「摘み菜」
とっても気候の良い4月の休日。「まちのえんがわ」ワークショップを開催した日曜日。昨年は5回ワークショップを開いたが最後は昨年11月。コロナの影響で久しぶりの開催となった。
「摘み菜」というコトバは馴染みのありそうで、初めて聞くコトバだった。平谷(ヒラヤ)けいこさんは摘み菜料理研究家で今回のワークショップを開催した妙齢の女性で、近くにある居酒屋あそび菜さんのご紹介で縁を持つ事になった。ちなみにあそび菜さんは何度か「まちのえんがわ」ワークショップを開催してくれている。雑草とか野草と呼ばれている「草」を摘み取り食す。そんな雑草が食べられるとは思っていなかったので、ワタシにとっては新たな気づきになるワークショップだった。ちなみに「摘み菜」というコトバはヒラヤさんが考えたという。
うちの家の近くに通称「長細公園」というのがあって、かつては運河だったらしいが、そこが埋め立てられ、長細い公園として遊具が置かれていた。そこはこの周辺の子供にとっては刺激的な遊び場だった。「ブランコ」や「うんてい」や「鉄棒」の技術を習得したのも家から歩いて1分のところに長細公園があったからだ。数年前のこと「もしその長細公園の遊具で事故が起こればその責任は町会長が取らなければならないらしい」という責任問題が浮上し、すべての遊具が撤去されることになった。致し方ないが、いかにも現代的な理由だ。ただ遊具がなくなると、ただの土道になって、この道を通る人がほとんどいなくなり雑草が育つ通路と化した。

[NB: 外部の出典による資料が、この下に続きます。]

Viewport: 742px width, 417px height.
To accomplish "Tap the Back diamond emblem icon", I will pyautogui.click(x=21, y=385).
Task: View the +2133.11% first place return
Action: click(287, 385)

普段は邪魔者扱いする雑草が「摘み菜」の宝庫だとヒラヤさんが語る。その長細公園を散策しながら、雑草を観察し、食べる雑草をヒラヤさんから教授してもらう。参加者の女性が土道に座り込んで、雑草を観察し採取する姿は、異様な姿でもあるが、あるいみ美しい光景でもあった。長男嫁とその子供達が参加し、楽しそうに雑草を引き抜いては、ヒラヤさんに名前を尋ねる姿が微笑ましかった。採取した雑草を持ち帰り、加工場でそれぞれがスクラップブックにする作業のあとに、木村家の庭で、摘み菜によるお茶会を催した。
ヒラヤさんは洒落た女性で「ななな」三発講座というキャッチーなフレーズのもと、【「な」の発見 ~摘み菜の観察~」】・【「なかま」とナイスな発創 ~摘み菜ノート作り~」】・【 ティータイム ~加菜っ平(カナッペ)&摘み菜茶~「なごみ」の発信 ~各自のお気に入りを話し合う~】というワークショップ構成で、最後にうちの庭で摘み菜によるお茶とゼリーを頂き、ビスケットに摘み菜と自家製ソースのトッピングで食したが、おもわず「香りが良い!」「美味しい!」というコトバが出てしまうほど、オーガニックで身体に良さそうなお茶と食物だった。
ここ数ヶ月、月一回「まちの工務店ネット」で、建築家の秋山さんとランドスケープデザイナーの田瀬さんによるレクチャーがあって、建築家の方々と接する機会は幾度もあったが、ランドスケープの方との接触はほとんどなく、ゆえに田瀬さんから発せられるランドスケープに対するコトバ使いと考え方に刺激を受けている。その刺激と同じような刺激を平谷さんからも感じる。「土」と「植物」というのは身近にありながら、深く考える機会がなかった。人の名前と植物の名称を記憶するのが苦手だと再認識するのだが、それにしても街角にある「摘んだ草がたちまちごちそうになる」という発想と探求に敬意を表したいとおもった。